I don’t get why it needs to be that complicated. Why it can not be just /mnt/ZOOM-H1? Could Fedora just abandon the convention that it doesn’t use (don’t keep those empty top level dirs) and provide useful top level dirs for terminal users to transfer files?
It is not a support question, that’s why I am placing it in Project engineering.
Red Hat Linux used to use the convention of mounting filesystems under subdirectories of /mnt, like /mnt/cdrom. However, many old-school sysadmins were in the habit of mounting temporary drives (or whole filesystems for some random purpose) at /mnt. This caused a conflict, so /media was proposed instead. This is in the Filesystem Hierarchy Standard:
Historically there have been a number of other different places used to mount removable media such as /cdrom, /mnt or /mnt/cdrom. Placing the mount points for all removable media directly in the root directory would potentially result in a large number of extra directories in /. Although the use of subdirectories in /mnt as a mount point has recently been common, it conflicts with a much older tradition of using /mnt directly as a temporary mount point.
However, that standard only allows for certain fixed names (“floppy”, “cdrom”, “cdrecorder”, “zip”), and numbers to be appended to the end if there are multiple. That doesn’t meet the flexibility needed for modern systems.
Therefore, /run/media — it’s allowed, and out of the way of those older ways of doing things, so there is no conflict. (There was an attempt over a decade ago to make /media a symlink to /run/media, but that turned out to break things.)
We could drop them, but I notice that they do have specific SELinux labels:
I don’t mind against /mnt/usb and /mnt/usb2 when a second device is inserted. Then have some sane way to rename /mnt/usbto be accessible under human friendly name (like ZOOM-H1) from /media/ZOOM-H1.
If the kernel can also generate /media/README.md explaining what goes from where along with errors and possible actions, that would make it a perfect user experience from what is possible to achieve.
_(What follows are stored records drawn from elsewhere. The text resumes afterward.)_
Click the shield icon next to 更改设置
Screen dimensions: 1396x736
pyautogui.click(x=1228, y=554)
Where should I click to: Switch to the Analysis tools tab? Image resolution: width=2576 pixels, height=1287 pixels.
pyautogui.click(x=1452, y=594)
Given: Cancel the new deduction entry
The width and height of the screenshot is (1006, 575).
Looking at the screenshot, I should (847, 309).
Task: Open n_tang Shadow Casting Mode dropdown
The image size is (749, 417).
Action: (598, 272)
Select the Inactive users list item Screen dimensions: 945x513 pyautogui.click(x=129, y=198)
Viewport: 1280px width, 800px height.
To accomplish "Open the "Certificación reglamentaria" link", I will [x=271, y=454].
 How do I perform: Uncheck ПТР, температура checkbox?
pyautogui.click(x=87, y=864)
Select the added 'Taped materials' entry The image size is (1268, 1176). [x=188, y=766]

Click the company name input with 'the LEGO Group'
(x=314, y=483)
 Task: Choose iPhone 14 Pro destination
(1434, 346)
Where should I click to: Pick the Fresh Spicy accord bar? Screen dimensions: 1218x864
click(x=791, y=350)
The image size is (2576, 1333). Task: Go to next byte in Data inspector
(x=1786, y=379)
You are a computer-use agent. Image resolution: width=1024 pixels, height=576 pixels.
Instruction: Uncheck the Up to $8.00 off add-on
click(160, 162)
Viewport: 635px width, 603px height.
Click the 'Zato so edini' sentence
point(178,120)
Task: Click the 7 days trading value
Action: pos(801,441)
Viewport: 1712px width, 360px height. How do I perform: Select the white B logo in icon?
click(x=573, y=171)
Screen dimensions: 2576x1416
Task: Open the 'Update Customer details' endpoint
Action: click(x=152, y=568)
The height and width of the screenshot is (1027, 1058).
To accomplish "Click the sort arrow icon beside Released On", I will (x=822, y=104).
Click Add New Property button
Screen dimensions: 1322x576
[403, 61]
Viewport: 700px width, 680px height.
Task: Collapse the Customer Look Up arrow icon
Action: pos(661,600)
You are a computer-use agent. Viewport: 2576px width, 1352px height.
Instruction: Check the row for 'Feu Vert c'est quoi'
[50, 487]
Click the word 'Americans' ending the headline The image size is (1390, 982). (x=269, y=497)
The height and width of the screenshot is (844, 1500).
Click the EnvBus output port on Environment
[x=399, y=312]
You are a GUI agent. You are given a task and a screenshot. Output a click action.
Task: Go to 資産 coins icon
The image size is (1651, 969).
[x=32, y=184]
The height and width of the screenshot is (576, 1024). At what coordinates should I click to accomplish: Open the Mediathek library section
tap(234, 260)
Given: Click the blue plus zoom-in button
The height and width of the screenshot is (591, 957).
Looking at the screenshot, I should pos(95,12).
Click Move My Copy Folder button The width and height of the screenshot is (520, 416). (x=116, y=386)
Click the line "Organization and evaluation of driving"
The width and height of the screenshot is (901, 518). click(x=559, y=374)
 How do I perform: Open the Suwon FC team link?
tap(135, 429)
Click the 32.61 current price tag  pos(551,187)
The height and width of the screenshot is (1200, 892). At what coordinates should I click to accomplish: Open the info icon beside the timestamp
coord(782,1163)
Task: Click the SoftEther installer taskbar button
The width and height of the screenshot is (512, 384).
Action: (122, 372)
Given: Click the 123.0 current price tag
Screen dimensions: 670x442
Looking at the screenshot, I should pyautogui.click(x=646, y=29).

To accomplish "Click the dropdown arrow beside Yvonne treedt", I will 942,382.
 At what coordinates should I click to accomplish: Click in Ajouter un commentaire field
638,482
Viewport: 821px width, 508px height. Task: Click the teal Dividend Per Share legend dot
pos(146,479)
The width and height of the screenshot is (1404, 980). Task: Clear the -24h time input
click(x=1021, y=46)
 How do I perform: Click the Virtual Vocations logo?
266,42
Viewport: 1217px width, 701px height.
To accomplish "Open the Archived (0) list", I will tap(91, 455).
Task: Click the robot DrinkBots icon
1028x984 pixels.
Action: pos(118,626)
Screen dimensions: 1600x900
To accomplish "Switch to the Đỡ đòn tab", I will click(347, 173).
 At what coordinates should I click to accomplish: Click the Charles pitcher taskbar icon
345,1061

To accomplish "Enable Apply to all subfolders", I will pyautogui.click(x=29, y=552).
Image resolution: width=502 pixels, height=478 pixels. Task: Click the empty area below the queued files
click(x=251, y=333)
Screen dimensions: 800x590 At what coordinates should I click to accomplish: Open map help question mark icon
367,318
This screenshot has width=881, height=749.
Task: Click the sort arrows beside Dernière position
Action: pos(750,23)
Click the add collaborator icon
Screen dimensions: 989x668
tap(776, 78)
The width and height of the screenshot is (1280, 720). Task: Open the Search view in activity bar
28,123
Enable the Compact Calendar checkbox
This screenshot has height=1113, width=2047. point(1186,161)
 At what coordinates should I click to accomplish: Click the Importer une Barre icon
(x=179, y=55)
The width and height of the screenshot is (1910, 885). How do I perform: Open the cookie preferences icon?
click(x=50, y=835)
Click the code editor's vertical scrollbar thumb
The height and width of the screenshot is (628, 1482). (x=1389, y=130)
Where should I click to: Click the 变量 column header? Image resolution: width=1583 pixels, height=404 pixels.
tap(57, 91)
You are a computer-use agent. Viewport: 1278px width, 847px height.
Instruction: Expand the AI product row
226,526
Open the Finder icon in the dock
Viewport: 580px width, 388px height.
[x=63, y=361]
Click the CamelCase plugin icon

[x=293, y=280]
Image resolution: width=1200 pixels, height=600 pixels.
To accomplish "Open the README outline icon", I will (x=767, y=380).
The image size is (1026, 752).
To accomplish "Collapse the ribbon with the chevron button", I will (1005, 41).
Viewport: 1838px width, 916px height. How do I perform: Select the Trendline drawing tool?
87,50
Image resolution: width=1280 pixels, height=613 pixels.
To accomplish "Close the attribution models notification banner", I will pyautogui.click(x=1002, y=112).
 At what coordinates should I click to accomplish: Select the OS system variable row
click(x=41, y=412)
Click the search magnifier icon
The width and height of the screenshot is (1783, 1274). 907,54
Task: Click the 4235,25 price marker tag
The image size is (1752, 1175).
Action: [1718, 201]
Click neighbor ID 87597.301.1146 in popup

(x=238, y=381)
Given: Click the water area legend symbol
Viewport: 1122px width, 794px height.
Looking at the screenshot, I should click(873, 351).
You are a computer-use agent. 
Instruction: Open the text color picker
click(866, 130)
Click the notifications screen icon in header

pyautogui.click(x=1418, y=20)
But /mnt/usbN for some unpredictable value of N is less predictable that the current name!
The current name is /run/media/USER/LABEL where USER is the your username and LABEL is the label on the filesystem you inserted, which you can change to whatever you want if the device is writable.
Specifically for a FAT filesystem like you seem to have I believe it uses the name/label (set with -n when using mkfs.fat) and falls back to the volume ID (set with -i and defaulting to a value derived from the time) if there is no label which appears to be what you are seeing. You can also use fatlabel to change the values.
In addition to what @mattdm said about the reasons for moving from /mnt the later move from /media to /run/media/USER was I believe motivated by security considerations so that user mounted filesystems would be in a directory owned by the user in question.
But /mnt/usbN for some unpredictable value of N is less predictable that the current name!
From the UX point, if I plug my phone, it will be /mnt/usb, because I plug it into USB. If I plug the second device, it will be /mnt/usb2 - that logic is fair and predictable for user.
The current name is /run/media/USER/LABEL where USER is the your username and LABEL is the label on the filesystem you inserted, which you can change to whatever you want if the device is writable.
I don’t want to type /run/media/anatoli (and if it is not my laptop then /run/media/$USER), each time when I could just type /media/ZOOM+<tab>. Whichever Linux gets this usability right, will get the entry in my bootloader.
Also, as I user, I don’t really want to care about FAT or whatever. I just want a fast way to locate files from plugged in device and move them in terminal. Then an ability to rename the device is needed if I want to automate things. I don’t want my workflow to break when I swap memory SD card on my external device, so renaming SD filesystem is not really a good solution. Also not a solution if the device is not writable.
Security might be a concern, right. I don’t see a problem if kernel could mount files in /media/DEVICENAME with ownership of the user who plugged in the device.